Baselines. We compare the performance of Newton proposals with widely-used sampling methods for discrete distributions, including (1) two Gibbs-based methods: Gibbs sampling, Gibbs with Gradient (GWG) [Grathwohl et al., 2021]; (2) two methods which perform sampling in a continuous space by gradient-based methods and then transforms the collected samples to the original discrete space: discrete Stein Variational Gradient Descent (D-SVGD) [Han et al., 2020] and relaxed MALA (R-MALA) [Grathwohl et al., 2021]; (3) one gradient-based method which requires the target discrete distribution to have a differential relaxation: Discrete Langevin Proposal (DLP) [Zhang et al., 2022a] and (4) the locally-balanced sampler (LB) [Zanella, 2020]. Specifically, we denote DULA and DMALA for unadjusted and Metropolis-adjusted DLPs, respectively. All methods are implemented in Pytorch and we use the official release of code from previous papers when possible.

Evaluation Tasks. (1) Discrete distributions without natural differentiable extensions. Since GWG and DLP require gradients and can not be applied, we mainly compare the Newton proposal with Gibbs and LB in these tasks. (2) Discrete distributions with natural differentiable extensions. We also apply Newton proposal to these distributions such as the Ising model which is binary and Potts model which is categorical, to show the broad applicability of our method. In this scenario, we also compare Newton proposal with continuous relaxation methods (GWG and DLP) and the results are included in the appendix.

7.1 Facility Location

In the facility location task, we are given a set of facilities denoted $\mathcal{V}$ and a set of $m$ customers to decide whether to open a facility or not [Krause et al., 2008], corresponding to sampling from a binary distribution. If the $i$ -th facility $(i\in\mathcal{V})$ is opened, then it provides service of value $c_{i,j}$ to customer $j~{}(j\in\left\{1,\cdots,m\right\})$ . We suppose that each customer chooses the opened facility with highest value, then the total value provided to all customers is $\sum_{j=1}^{m}\max_{i\in\mathcal{V}}c_{i,j}$ . Besides, we penalize the number of selected facilities to ensure the most total utility with a small number of facilities. Therefore, the distribution of the facility location model can be represented as $f(S)=\sum_{j=1}^{m}\max_{i\in\mathcal{V}}c_{i,j}-\lambda|\mathcal{V}|,$ where $\lambda$ is a hyperparameter, controlling the strength of the penalty term. To evaluate the Newton proposal on facility location task, we generate the utility matrix $\bm{C}$ from a gaussian mixture model with $m=64$ and $|\mathcal{V}|=15$ . We run 30000 iterations and set the stepsizes of MANA and UNA as 1 and 0.2, respectively.
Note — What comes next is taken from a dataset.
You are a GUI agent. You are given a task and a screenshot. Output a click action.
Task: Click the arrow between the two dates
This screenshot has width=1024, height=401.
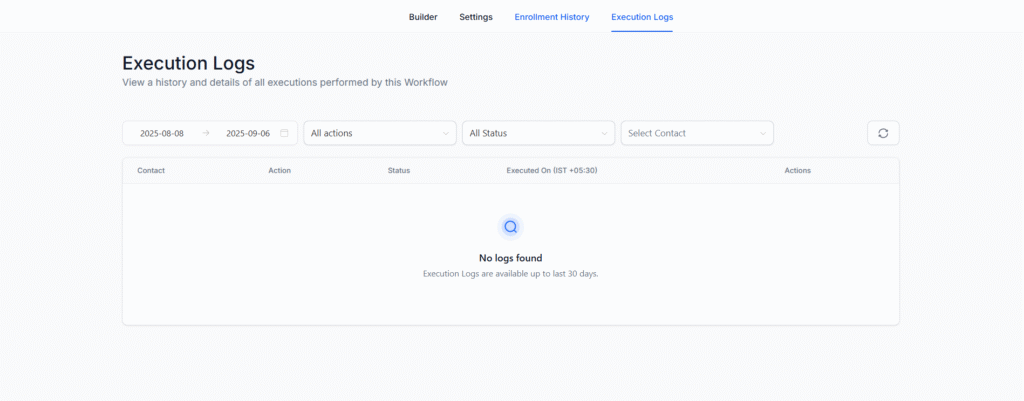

We first compare the root-mean-square error (RMSE) between the estimated mean and the true mean under $\lambda=10$ in Figure 2. The blue lines of MANA are both below other lines, indicating that MANA is the fastest to converge in terms of both iterations and running time. This demonstrates (1) sampling in the original discrete space is important: D-SVGD and R-MALA get poor results because this task is complex and the relaxed distributions are hard to sample from; (2) the finite difference makes the exploration over the discrete space more informative rather than “blind” compared to Gibbs; (3) the MH step enables MANA to make larger and more effective moves with a larger step size without worrying about unconvergence compared to UNA; (4) changing many coordinates in one step accelerates the convergence compared to LB and Gibbs. We then show that Newton proposal can change multiple coordinates in one iteration while still maintaining a high acceptance rate in Figure 3(a). When the stepsize $\alpha=1$ , on average MANA can change 5.3 coordinates in one iteration with an acceptance rate $62.4\%$ in the MH step, while the acceptance rate of LB proposal is only $35\%$ . In Figure 3(b), we compare the effective sample size (ESS) for exact samplers ( $i.e.$ , having the target distribution as its stationary distribution). MANA outperforms other methods, indicating the correlation among its samples is low due to making significant updates in each step.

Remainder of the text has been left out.